CODEWITHSUNDEEP
jqueryhtmlcss
Rouge
Rouge

Reputation: 4239

Absolute position issue

I am trying to setup a element B's absolute position on top of element A. I have

var left = $('#elementA').offset().left;

var top  = $('#elementA').offset().top;


---------------------------
|    -----------           |    
|   |o          |          |        
|   |           |          |
|   |           |          |
|   |           |          |    
|    -----------           |
|--------------------------

o means my elementA.

I want to put element B the same location as element A

$('elementB').css({ position:'absolute',
            top:top,
            left:left}) 


---------------------------
|    -----------          | 
|   |o          |         |     
|   |  b        |         |
|   |           |         |
|   |           |         | 
|    -----------          |
|--------------------------
b means my element b

but it turns out like above.

If I set

$('elementB').css({ position:'absolute',
            top:0,
            left:0})

it would works. but I have many different element B and element A and I can't use 0 for all of them.

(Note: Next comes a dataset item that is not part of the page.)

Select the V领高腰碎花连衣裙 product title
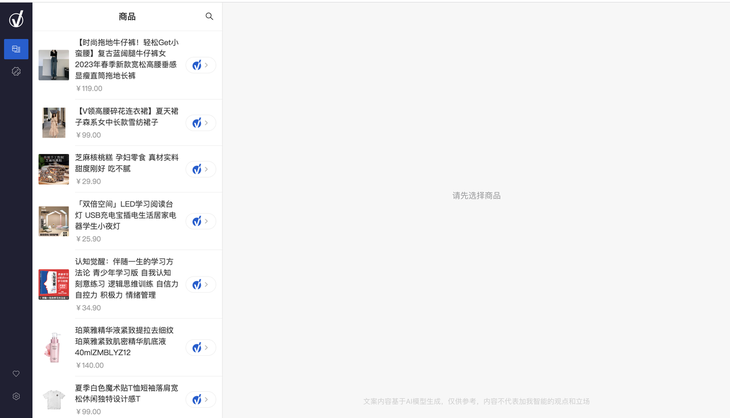The image size is (730, 418). (126, 116)
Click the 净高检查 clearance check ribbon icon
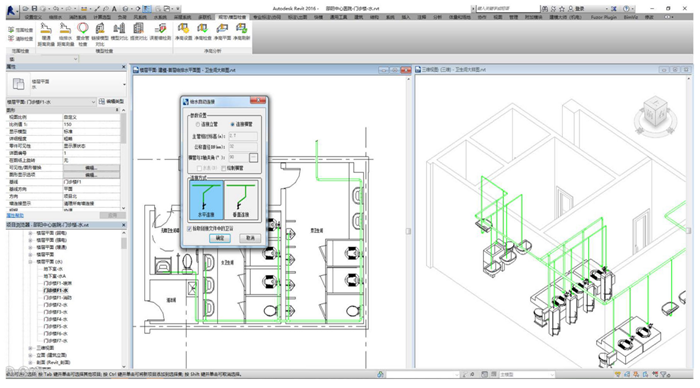This screenshot has width=700, height=388. 202,29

Anyone can help me about this? Thanks a lot!

Upvotes: 0

Views: 109

Answers (3)

Nick
Nick

Reputation: 9154

When an element is a child of another element, absolute positioning isn't really absolute to the window, it's absolute relative to its parent. If you want a div's top-left corner to be perfectly in place with it's parent's top left corner, then you want it's top and left to be exactly zero pixels away from it's parent. It is only absolute because it ignores all other items that may move it out of place.

Here's a demonstration of that in action

When B is a child of A, for every situation where B needs to be aligned with A, just always set it's left and top to 0.

Upvotes: 0

Philippe Boissonneault
Philippe Boissonneault

Reputation: 3949

Function offset() will give you the offset of the element in the window. What you need is the relative offset of elementA inside its container.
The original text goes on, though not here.